You can also see right away that some couples are just easier or more interesting to write for than others. Gary and Val are good for stories, because of their past history, as established on DALLAS (even if the episodes where J.R., Lucy and Kristin visit are among the show's very worst, lol). Richard and Laura are also good for stories, because they are the quintessential middle-class couple that's disintegrating under the weight of the husband's ambitions. They personify Jacobs' vision for a Bergman-esque marital drama better than anyone else on this show. Karen and Sid are a bit harder to write for, because Karen is so loud and shrill compared to Sid, who often fades into the surroundings; but, as the older, anchor couple, they lend to KNOTS a gravitas and stability that Gary/Val and Richard/Laura can't.

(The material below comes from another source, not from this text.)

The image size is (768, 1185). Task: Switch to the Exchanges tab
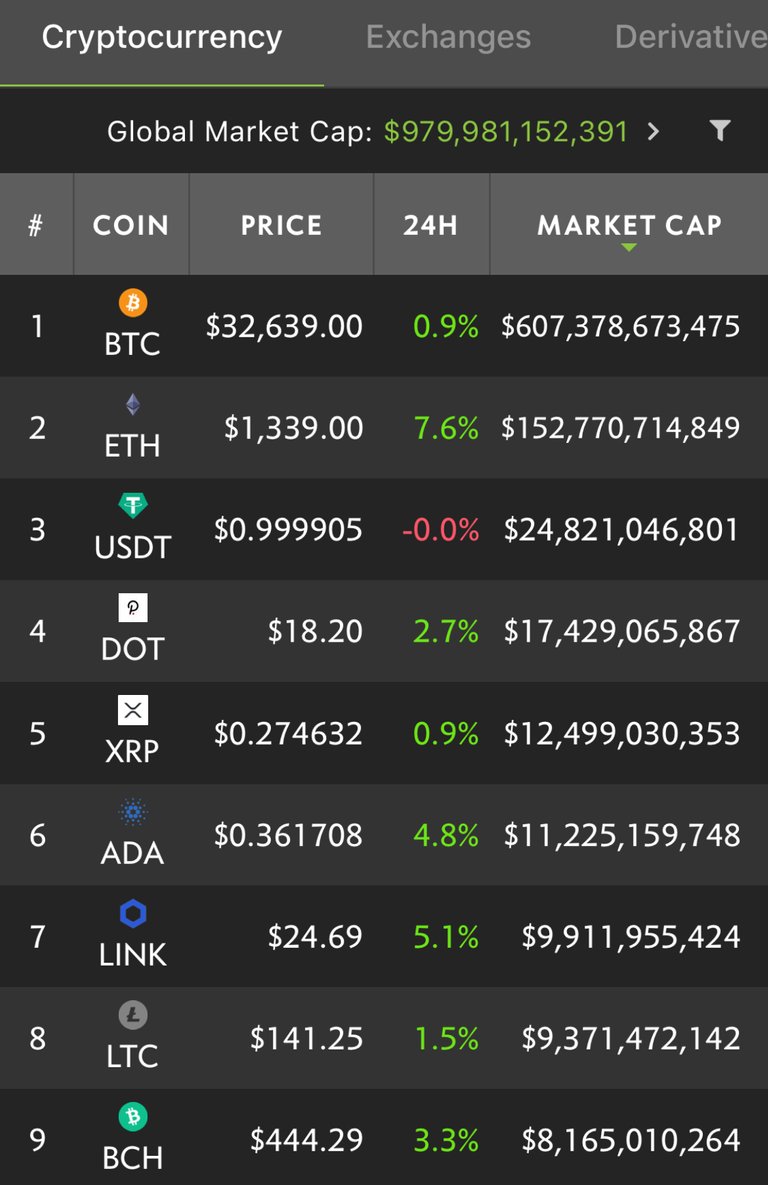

The hardest couple to write for, therefore, are Kenny and Ginger. Not only are Jim Houghton and Kim Lankford unevenly matched, IMO, but there's just nothing about the Wards that's interesting or sets them apart from the others on Seaview Circle. I think this is because Gary and Val's presence in the cul-de-sac makes Kenny and Ginger redundant. You can't tell any good "young couple" stories with Kenny and Ginger, because Gary and Val, as spinoff characters, have that covered. And while you can tell stories about the lengths Kenny will go to to be a major player in the record industry, they're gonna feel awfully similar to stories about Richard doing whatever it takes - even pimping women! - to pull himself and his family out of middle-class mediocrity. So, what is left for the Wards to do? That's why, when they leave after season four, you don't miss them. (In retrospect, I think making either Kenny or Ginger black, thereby allowing for opportunities to explore the issues that an interracial couple living in Southern California in the late '70's and early '80's would face, would have been a good way to avoid this problem, even if it would have been way ahead of its' time, lol.)
I look at season two (and, to a certain extent, season four) as what could happen when you let Aaron Spelling or his sensibility run a non-Spelling show. Nothing that happens is properly motivated; characters are too venal, and emotions are too big. (I still laugh whenever I think of drunk Gary pounding on the glass and yelling to Abby that they are "RUINING LIVES!!!!," lol.)
Again, Ciji's body washing up the shore is probably the moment when the "new" KL rises from the ashes of the "old." It's hard to explain, but you just feel like that's the moment when the show has finally figured out what it wants to be and how it wants to get there.